● TASK TO CARRY OUT
Would you please output, word for word, the span of the listing below that opens on the line containing "Select the Tux Paint desktop icon" and closes on the line containing "Image resolution: width=807"? Include both ends and nothing more.

● EXERCISE DATA
━━━━━━
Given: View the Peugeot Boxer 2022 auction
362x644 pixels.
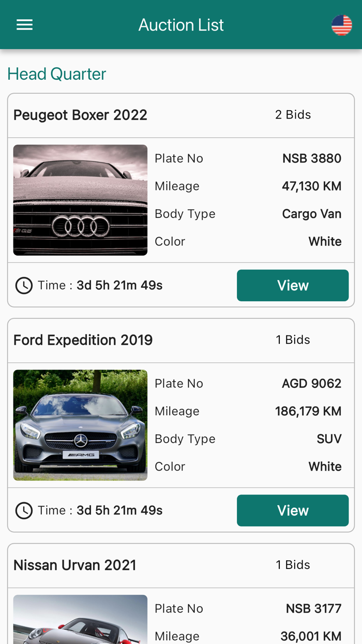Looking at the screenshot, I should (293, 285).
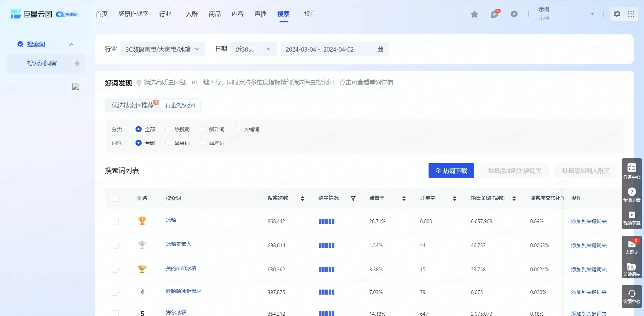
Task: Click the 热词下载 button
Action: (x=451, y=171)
━━━━━━
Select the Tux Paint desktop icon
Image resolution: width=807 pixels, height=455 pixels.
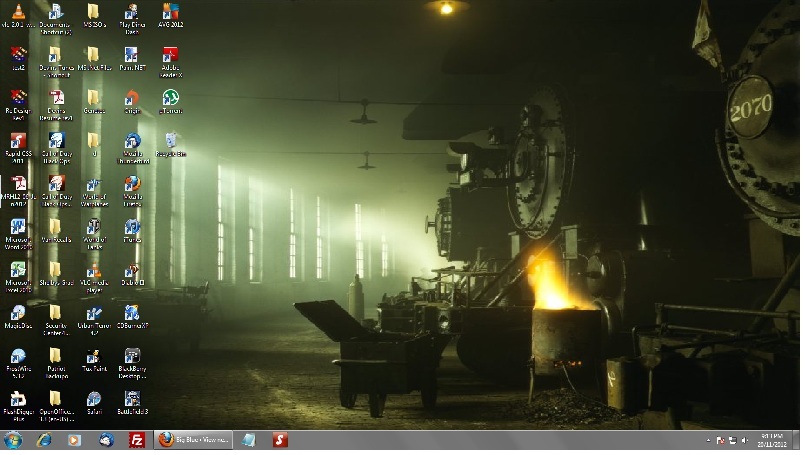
━━━━━━
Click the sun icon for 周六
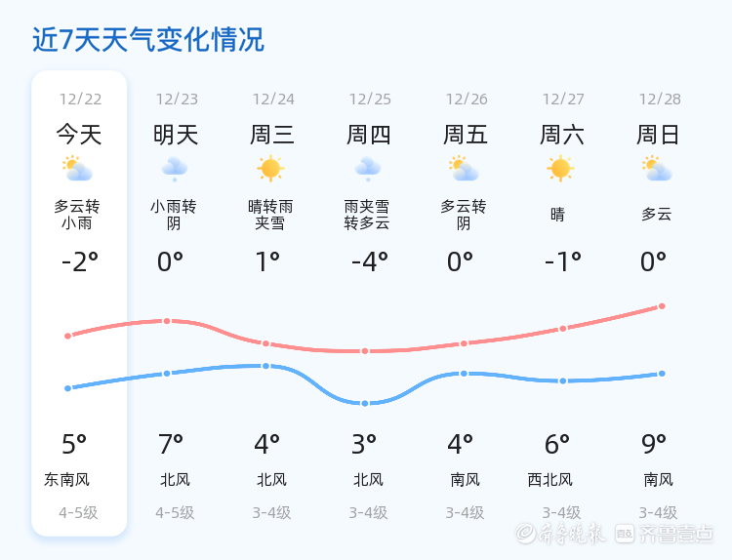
━━━━━━
● SOLUTION FOR THIS EXERCISE
Select the Tux Paint desktop icon
Image resolution: width=807 pixels, height=455 pixels.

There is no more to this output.